その相撲の始まりにはいろいろな説がありますが、もともとは神事として始められており、各地で土地の神様への奉納相撲が行われてきました。
これらは、江戸時代に行われ始めた、現在も続くスポーツとしての相撲とは別に行われて来たものですが、娯楽の少なかった時代には、非常に喜ばれたと思われます。
現在の相撲とは別、というのは、神事として行われる奉納相撲は、その年の作物の豊作・凶作を占う役目を持ったものが多く、どちらかが勝てば豊作となる、災害なく過ごせる、などという予祝行事として行われて来たからです。
場合によっては、勝ち負けはあるにせよ、わざと勝敗を言わない、などの縁起かつぎを行うところもあったようです。
今回ご紹介する、沼沢地区に伝わる化粧まわしは、春日神社の秋まつりに、古くから奉納されて来た相撲に使われたもので、この奉納相撲は、氏子の健康を祈願して行われたものと伝えられます。

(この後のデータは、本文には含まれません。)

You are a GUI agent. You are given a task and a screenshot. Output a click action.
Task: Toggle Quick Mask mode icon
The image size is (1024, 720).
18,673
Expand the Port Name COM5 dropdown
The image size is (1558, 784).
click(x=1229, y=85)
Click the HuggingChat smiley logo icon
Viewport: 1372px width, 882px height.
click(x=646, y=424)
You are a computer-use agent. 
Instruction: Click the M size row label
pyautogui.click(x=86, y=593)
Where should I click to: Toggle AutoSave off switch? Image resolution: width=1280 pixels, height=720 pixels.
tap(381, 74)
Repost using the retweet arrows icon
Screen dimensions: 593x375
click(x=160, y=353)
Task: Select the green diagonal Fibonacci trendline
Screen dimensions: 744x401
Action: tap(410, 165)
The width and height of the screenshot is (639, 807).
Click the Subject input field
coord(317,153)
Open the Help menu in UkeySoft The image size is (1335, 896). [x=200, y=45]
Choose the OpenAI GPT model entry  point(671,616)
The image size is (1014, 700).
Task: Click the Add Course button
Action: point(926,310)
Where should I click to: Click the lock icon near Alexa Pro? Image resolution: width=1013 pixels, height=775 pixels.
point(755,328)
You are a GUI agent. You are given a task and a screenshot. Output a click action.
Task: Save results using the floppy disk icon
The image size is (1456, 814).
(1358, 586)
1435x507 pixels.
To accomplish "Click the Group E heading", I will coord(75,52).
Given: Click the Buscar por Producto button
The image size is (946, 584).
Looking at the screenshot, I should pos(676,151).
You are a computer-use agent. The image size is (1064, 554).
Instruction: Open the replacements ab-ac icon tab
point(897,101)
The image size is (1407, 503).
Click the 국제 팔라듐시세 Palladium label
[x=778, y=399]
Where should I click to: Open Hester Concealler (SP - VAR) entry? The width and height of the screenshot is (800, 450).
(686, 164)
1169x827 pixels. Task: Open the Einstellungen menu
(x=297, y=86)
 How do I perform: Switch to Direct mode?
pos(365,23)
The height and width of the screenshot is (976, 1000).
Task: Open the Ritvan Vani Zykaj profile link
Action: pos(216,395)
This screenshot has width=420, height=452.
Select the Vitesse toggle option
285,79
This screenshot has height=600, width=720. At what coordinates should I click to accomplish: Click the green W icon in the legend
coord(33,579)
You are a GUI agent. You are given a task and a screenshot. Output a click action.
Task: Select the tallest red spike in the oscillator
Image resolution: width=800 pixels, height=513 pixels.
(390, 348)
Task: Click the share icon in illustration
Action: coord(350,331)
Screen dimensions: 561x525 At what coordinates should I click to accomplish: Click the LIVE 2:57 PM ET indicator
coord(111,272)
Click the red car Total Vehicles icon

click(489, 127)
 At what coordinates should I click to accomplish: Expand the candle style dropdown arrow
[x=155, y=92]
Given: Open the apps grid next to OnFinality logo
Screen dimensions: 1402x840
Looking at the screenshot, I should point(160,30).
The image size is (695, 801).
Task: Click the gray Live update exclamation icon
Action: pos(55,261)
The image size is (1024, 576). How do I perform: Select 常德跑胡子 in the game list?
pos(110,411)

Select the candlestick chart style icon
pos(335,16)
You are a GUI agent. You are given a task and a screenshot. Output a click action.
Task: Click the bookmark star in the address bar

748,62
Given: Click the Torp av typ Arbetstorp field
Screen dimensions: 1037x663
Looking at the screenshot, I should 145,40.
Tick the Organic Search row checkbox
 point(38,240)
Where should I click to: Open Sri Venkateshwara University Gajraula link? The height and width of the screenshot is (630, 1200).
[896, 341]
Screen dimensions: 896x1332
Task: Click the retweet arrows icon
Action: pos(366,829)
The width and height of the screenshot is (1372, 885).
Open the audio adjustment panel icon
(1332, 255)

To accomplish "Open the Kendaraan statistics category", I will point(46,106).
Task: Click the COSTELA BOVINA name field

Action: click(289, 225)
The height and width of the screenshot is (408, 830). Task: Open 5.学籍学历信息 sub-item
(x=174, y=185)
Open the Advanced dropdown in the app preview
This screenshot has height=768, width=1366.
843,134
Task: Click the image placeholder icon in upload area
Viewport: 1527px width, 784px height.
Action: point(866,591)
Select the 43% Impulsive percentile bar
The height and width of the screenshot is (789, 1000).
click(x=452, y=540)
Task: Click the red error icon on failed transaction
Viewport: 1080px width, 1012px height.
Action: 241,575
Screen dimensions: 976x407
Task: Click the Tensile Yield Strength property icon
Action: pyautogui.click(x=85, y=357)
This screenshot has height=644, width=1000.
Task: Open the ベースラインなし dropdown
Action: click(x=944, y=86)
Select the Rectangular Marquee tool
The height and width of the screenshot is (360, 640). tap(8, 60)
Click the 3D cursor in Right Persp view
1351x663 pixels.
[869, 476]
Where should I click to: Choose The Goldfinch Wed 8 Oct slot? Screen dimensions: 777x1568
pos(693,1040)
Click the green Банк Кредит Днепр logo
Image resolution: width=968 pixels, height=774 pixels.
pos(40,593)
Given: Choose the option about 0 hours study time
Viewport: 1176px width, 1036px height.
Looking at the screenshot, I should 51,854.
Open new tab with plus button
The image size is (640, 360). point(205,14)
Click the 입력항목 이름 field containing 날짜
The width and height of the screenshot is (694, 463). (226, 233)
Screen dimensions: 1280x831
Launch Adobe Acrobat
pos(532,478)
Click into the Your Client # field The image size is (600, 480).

「矢掛松」の四股名が入っていますが、矢掛松とは、坂上田村麻呂が戦勝を祝して矢を掛けたという松の古木から来ていると思われ、大男だったと伝えられる田村麻呂にあやかった名前なのかもしれません。
奉納相撲は昭和48年ごろまで続けられ、地元の佐藤家が司っていました。
着物などの布資料は虫害にあいやすく、失われてしまうことが多いのですが、この化粧まわしは良い状態で残っています。
その伝統を語り継ぐとともに残して行きたい資料です。